Pasang surut laut merupakan hasil dari gaya tarik gravitasi dan efek sentrifugal. Efek sentrifugal adalah dorongan ke arah luar pusat rotasi. Gravitasi bervariasi secara langsung dengan massa tetapi berbanding terbalik terhadap jarak. Meskipun ukuran bulan lebih kecil dari matahari, gaya tarik gravitasi bulan dua kali lebih besar daripada gaya tarik matahari dalam membangkitkan pasang surut laut karena jarak bulan lebih dekat daripada jarak matahari ke bumi. Gaya tarik gravitasi menarik air laut ke arah bulan dan matahari dan menghasilkan dua tonjolan (bulge) pasang surut gravitasional di laut. Lintang dari tonjolan pasang surut ditentukan oleh deklinasi, sudut antara sumbu rotasi bumi dan bidang orbital bulan dan matahari.
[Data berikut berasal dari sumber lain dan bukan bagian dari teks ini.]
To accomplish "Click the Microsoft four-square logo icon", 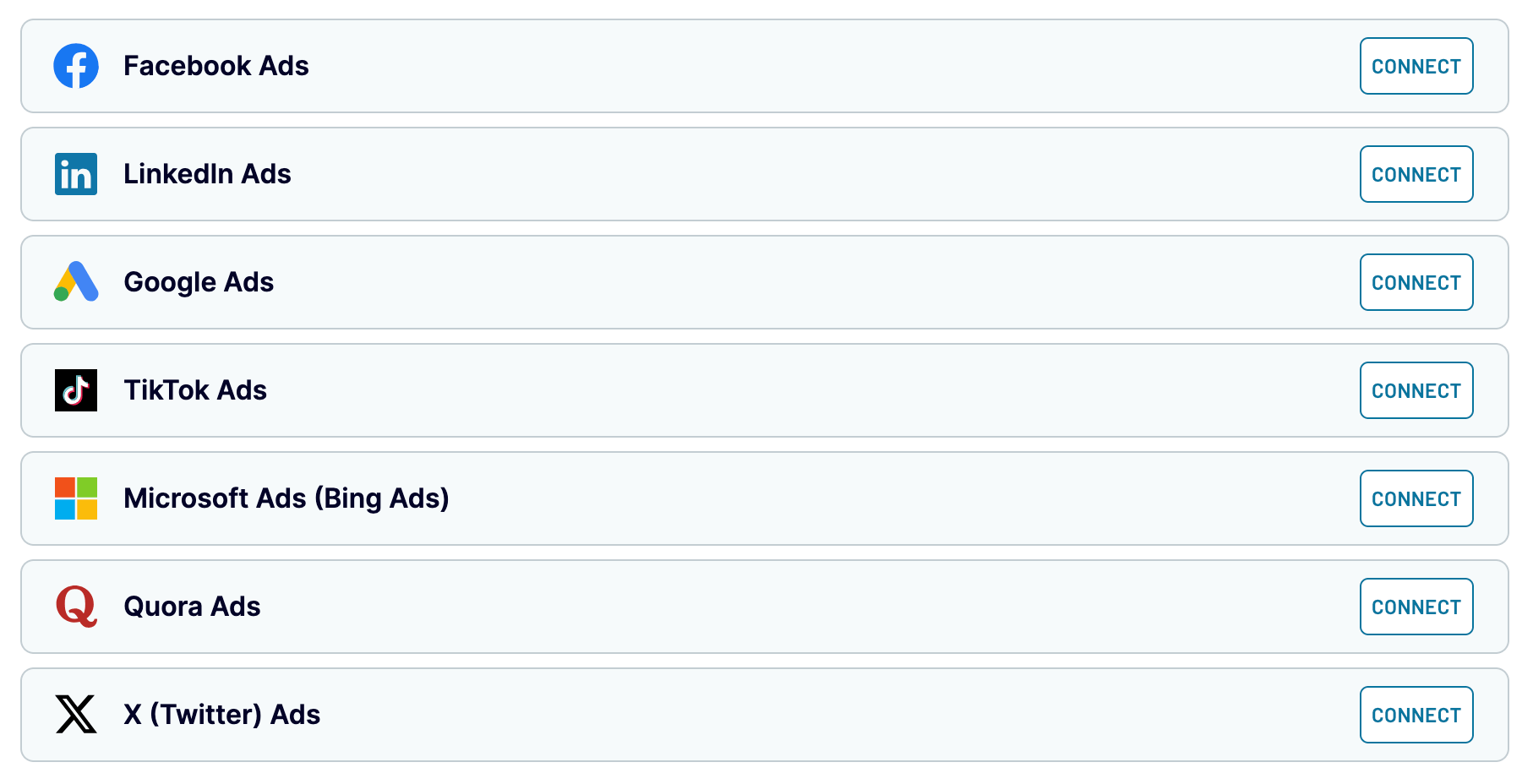I will point(76,498).
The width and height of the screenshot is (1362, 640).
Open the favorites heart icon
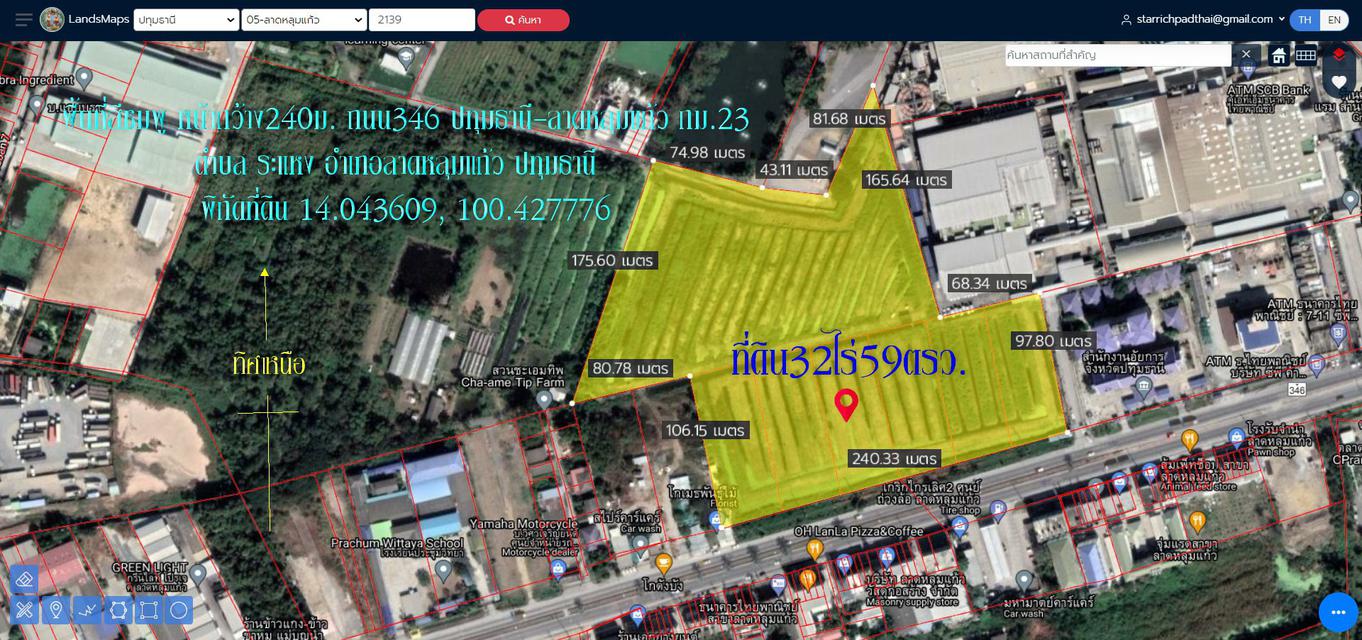coord(1339,82)
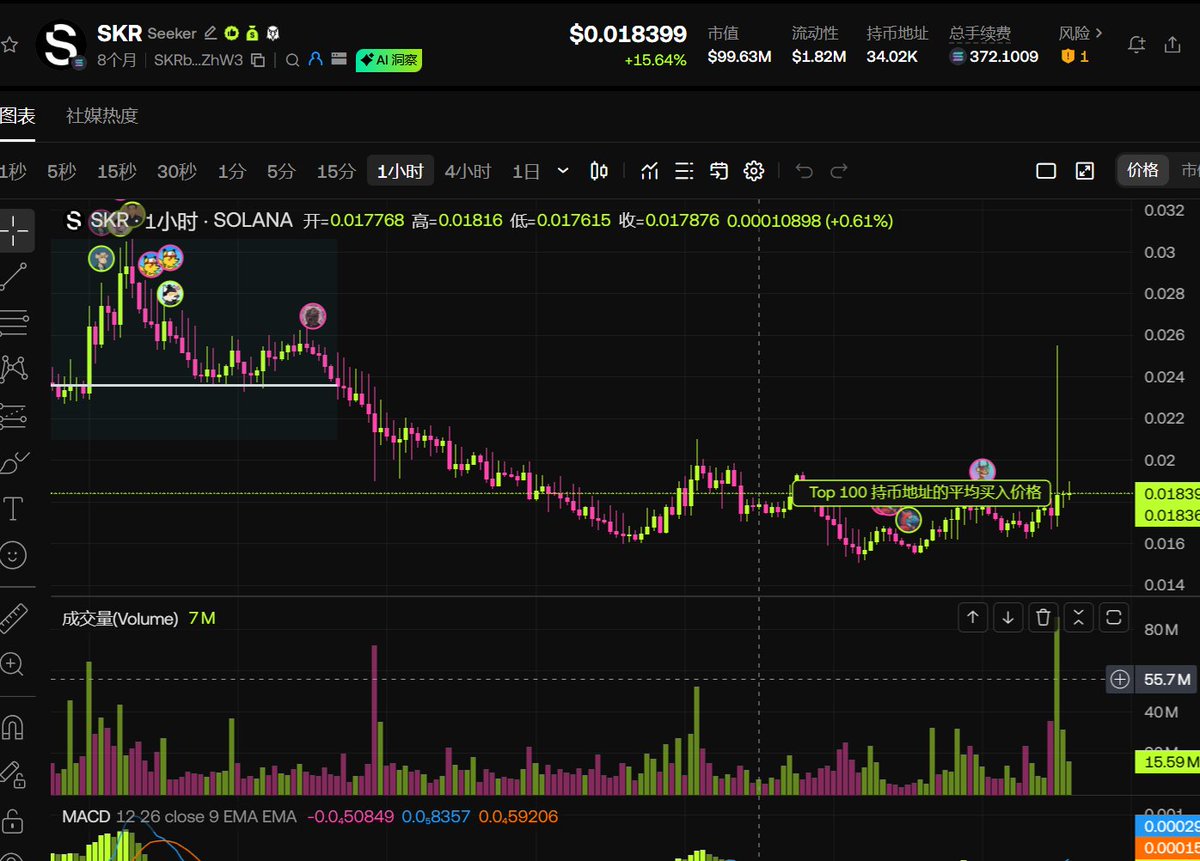The width and height of the screenshot is (1200, 861).
Task: Open chart settings gear
Action: tap(754, 171)
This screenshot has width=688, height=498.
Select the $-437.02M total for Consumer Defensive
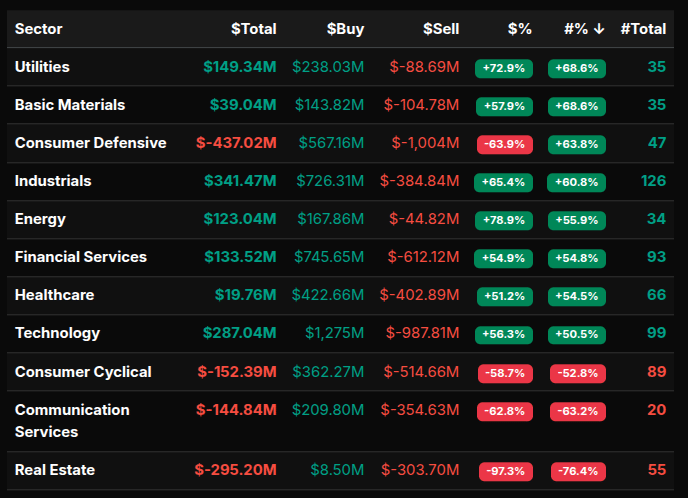tap(236, 143)
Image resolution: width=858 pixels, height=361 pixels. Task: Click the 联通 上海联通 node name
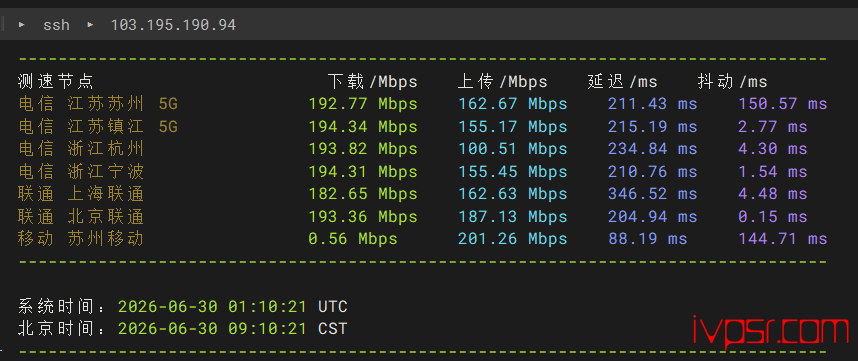tap(81, 194)
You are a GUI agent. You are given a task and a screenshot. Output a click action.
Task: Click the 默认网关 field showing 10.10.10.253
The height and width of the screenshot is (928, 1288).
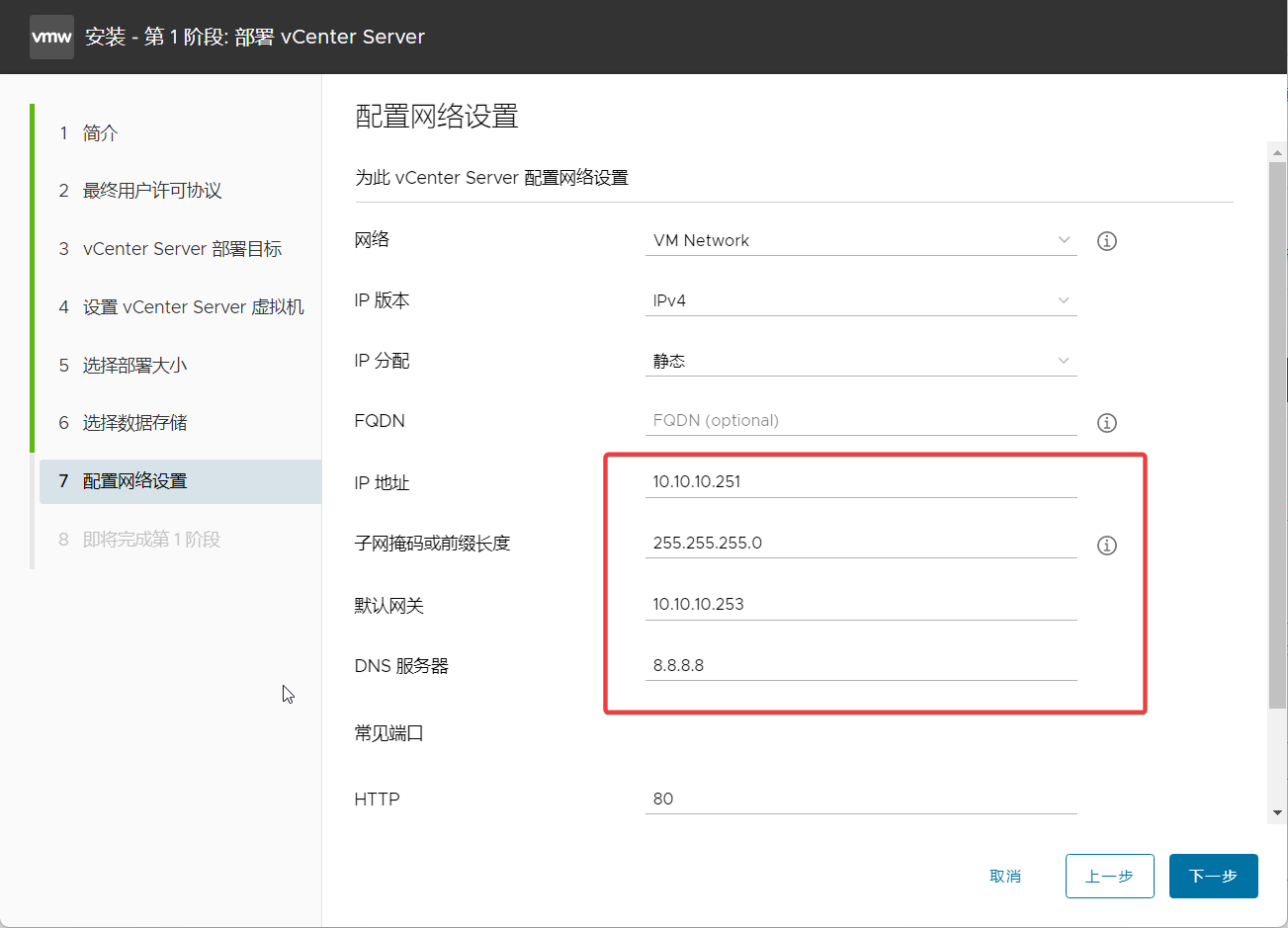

Pasang laut menyebabkan perubahan kedalaman perairan dan mengakibatkan arus pusaran yang dikenal sebagai arus pasang, sehingga perkiraan kejadian pasang sangat diperlukan dalam navigasi pantai. Wilayah pantai yang terbenam sewaktu pasang naik dan terpapar sewaktu pasang surut, disebut mintakat pasang, dikenal sebagai wilayah ekologi laut yang khas.


Teori Pasang Surut

1. Teori Kesetimbangan (Equilibrium Theory)

Teori kesetimbangan pertama kali diperkenalkan oleh Sir Isaac Newton (1642-1727). Teori ini menerangkan sifat-sifat pasut secara kualitatif. Teori terjadi pada bumi ideal yang seluruh permukaannya ditutupi oleh air dan pengaruh kelembaman (Inertia) diabaikan. Teori ini menyatakan bahwa naik-turunnya permukaan laut sebanding dengan gaya pembangkit pasang surut (King, 1966). Untuk memahami gaya pembangkit passng surut dilakukan dengan memisahkan pergerakan sistem bumi-bulan-matahari menjadi 2 yaitu, sistem bumi-bulan dan sistem bumi matahari.
Pada teori kesetimbangan bumi diasumsikan tertutup air dengan kedalaman dan densitas yang sama dan naik turun muka laut sebanding dengan gaya pembangkit pasang surut atau GPP (Tide Generating Force) yaitu Resultante gaya tarik bulan dan gaya sentrifugal, teori ini berkaitan dengan hubungan antara laut, massa air yang naik, bulan, dan matahari. Gaya pembangkit pasut ini akan menimbulkan air tinggi pada dua lokasi dan air rendah pada dua lokasi (Gross, 1987).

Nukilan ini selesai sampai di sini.